应用RoundToNearest后量化算法

RoundToNearest后量化算法简介

RoundToNearest算法是一类较朴素的后量化算法，其取整方式使用了Round to nearest，即四舍五入的方式。

当前金箍棒中的RoundToNearest后量化（后面使用RTN来简称）主要针对LLM（大语言模型场景），使用MinMax校正器对线性层（Linear）进行量化。伪量化的网络结构示意如下：

fakequantizer

表1：RTN算法规格

规格	规格说明
硬件支持	量化阶段运行在CPU，量化模型推理仅支持Ascend
网络支持	Llama2 13B/70B，具体请参见Llama2网络
运行模式支持	Graph模式和PyNative模式

示例

跟金箍棒仓所有算法一样，RTN算法的应用主要可以分为两个阶段：量化阶段和部署阶段。

量化阶段是部署前提前完成的，主要的工作是：收集权重的分布、计算量化参数、量化权重数据、插入反量化节点。

部署阶段通常是指用户在生产环境，使用MindSpore框架对量化后的模型进行推理的过程。

本用例使用Llama2网络进行演示，主要分四个步骤：环境准备、模型量化、模型部署评估、效果分析。

步骤1. 环境准备

1.1. Ascend环境

RTN算法需要运行在Ascend硬件上，Ascend的环境配置可以参考MindSpore安装指南安装昇腾AI处理器配套软件包小节和配置环境变量小节。

1.2. MindSpore环境

金箍棒依赖于MindSpore，需要提前安装合适的MindSpore。可以从MindSpore官网下载预编译好的v2.3.0-rc1版本安装包并安装。

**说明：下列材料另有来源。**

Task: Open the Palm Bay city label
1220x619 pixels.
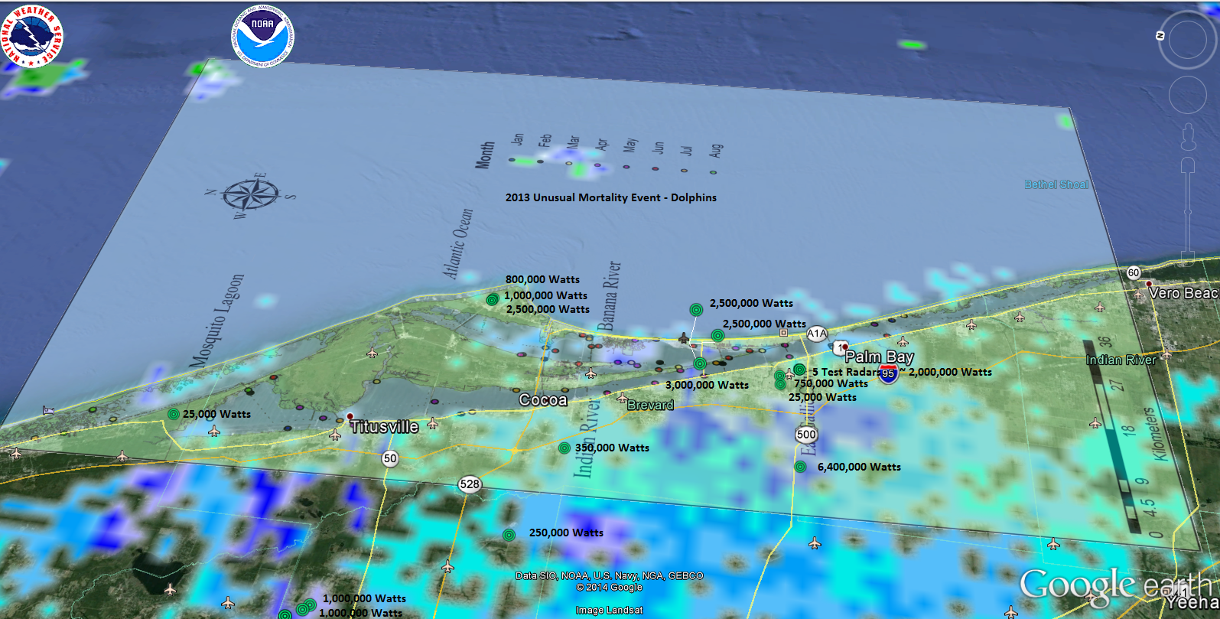Action: [x=880, y=357]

1.3. MindSpore Transformers环境

金箍棒依赖于MindSpore Transformers，需要提前安装合适的MindSpore Transformers。可以从MindSpore官网下载预编译好的v1.1.0-rc1版本安装包并安装。

1.4. 金箍棒环境

从MindSpore官网下载预编译好的MindSpore GoldenStick v0.4.0 版本安装包并安装。

1.5. 相关文件准备

需要预先下载MindSpore Transformers Llama2网络相关的文件以及评估使用的数据集，包括：wikitext2数据集和Llama2 7B网络相关文件。

第一步创建工作目录：

[1]:

!mkdir workspace

第二步准备数据集，由于权限限制，需要手动下载wikitext2数据集：

数据集下载地址：WikiText2数据集

下载好数据集后，需要将数据集文件拷贝到上一步中创建的workspace目录下，并确保数据集文件名为wikitext-2-v1.zip，然后运行解压代码：

[2]:

!cd workspace; unzip wikitext-2-v1.zip

Archive:  wikitext-2-v1.zip
   creating: wikitext-2/
  inflating: wikitext-2/wiki.test.tokens
  inflating: wikitext-2/wiki.valid.tokens
  inflating: wikitext-2/wiki.train.tokens

第三步准备Llama2 7B网络checkpoint文件，Llama2分词器文件，Llama2模型配置文件：

[3]:

!cd workspace; wget --no-check-certificate -O llama2_7b.ckpt https://ascend-repo-modelzoo.obs.cn-east-2.myhuaweicloud.com/MindFormers/llama2/llama2_7b.ckpt
!cd workspace; wget --no-check-certificate -O tokenizer.model https://ascend-repo-modelzoo.obs.cn-east-2.myhuaweicloud.com/MindFormers/llama2/tokenizer.model
!cd workspace; cp ../configs/run_llama2_7b_910b.yaml ./

--2024-03-19 17:29:17--  https://ascend-repo-modelzoo.obs.cn-east-2.myhuaweicloud.com/MindFormers/llama2/llama2_7b.ckpt
Length: 13476850247 (13G) [binary/octet-stream]
Saving to: ‘llama2_7b.ckpt’

llama2_7b.ckpt      100%[===================>]  12.55G  27.5MB/s    in 7m 39s

2024-03-19 17:36:57 (28.0 MB/s) - ‘llama2_7b.ckpt’ saved [13476850247/13476850247]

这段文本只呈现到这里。